[Collected data]

******************************

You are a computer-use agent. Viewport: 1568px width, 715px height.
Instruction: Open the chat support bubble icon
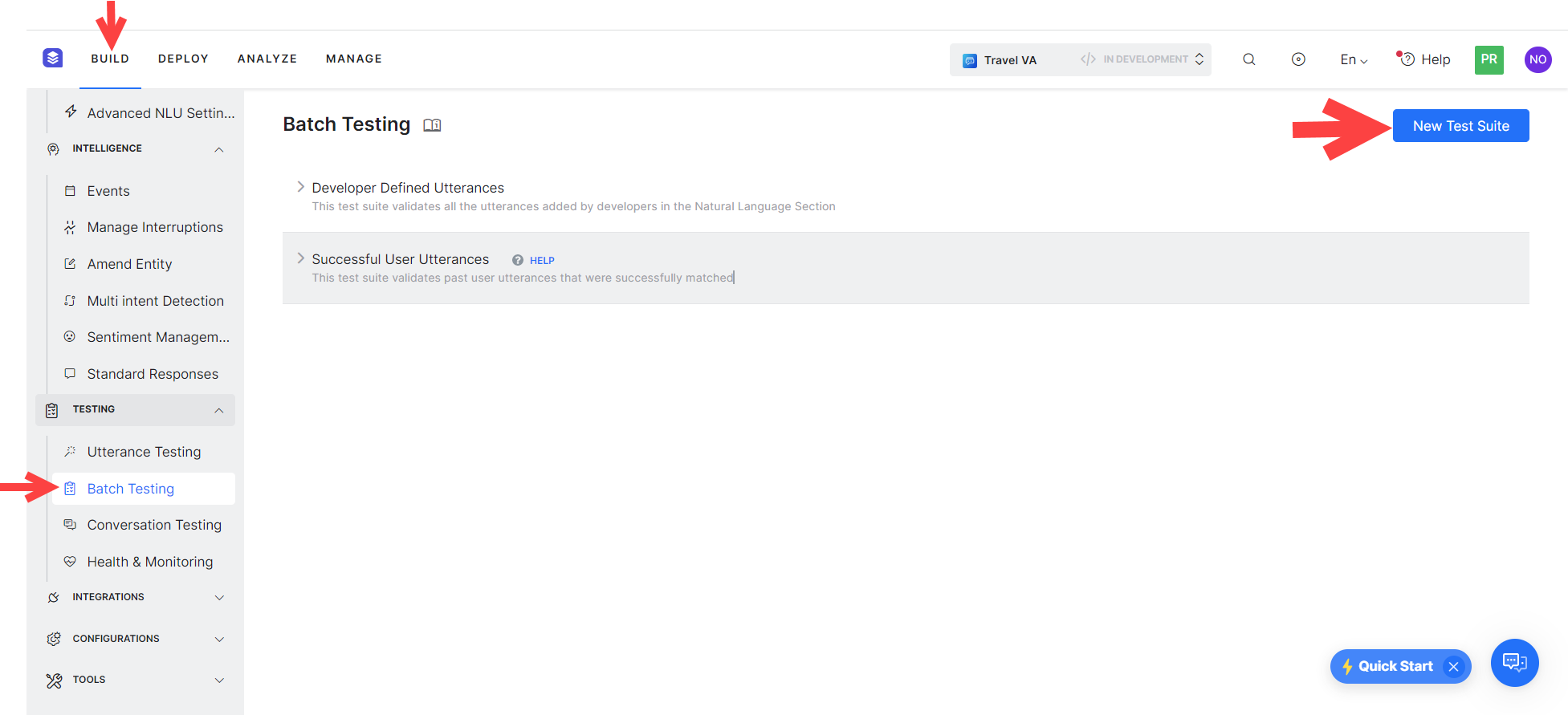click(1514, 663)
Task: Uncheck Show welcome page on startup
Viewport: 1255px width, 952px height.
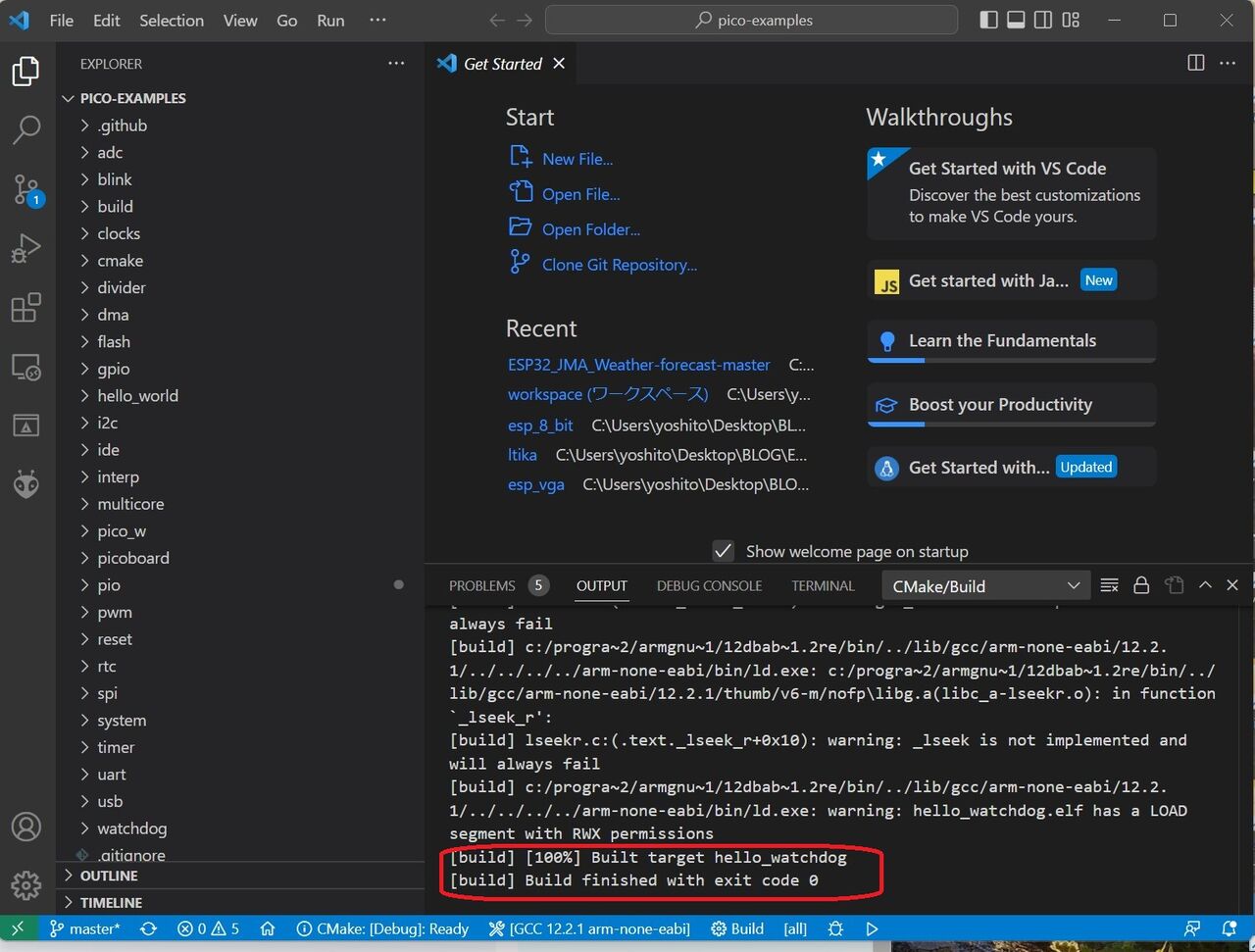Action: click(723, 551)
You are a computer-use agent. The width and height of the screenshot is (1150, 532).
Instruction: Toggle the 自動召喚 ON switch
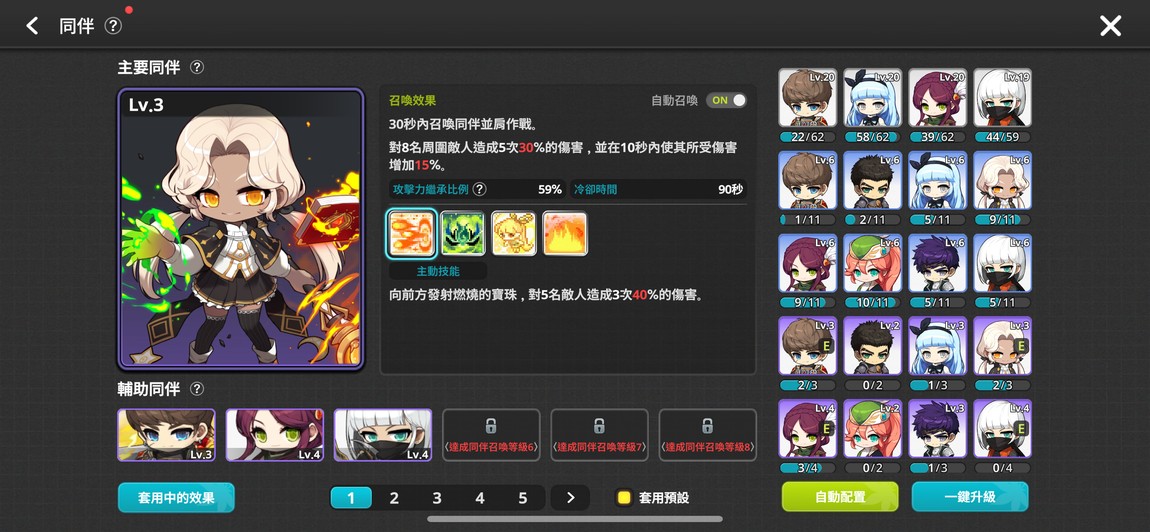(726, 101)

******************************

_Task objective_
Apart from the pictures, repeat the data above exactly.

_Solution for this exercise_
You are a computer-use agent. Viewport: 1568px width, 715px height.
Instruction: Open the chat support bubble icon
click(1514, 663)
Task: Uncheck Show welcome page on startup
Viewport: 1255px width, 952px height.
Action: click(723, 551)
You are a computer-use agent. The width and height of the screenshot is (1150, 532).
Instruction: Toggle the 自動召喚 ON switch
(726, 101)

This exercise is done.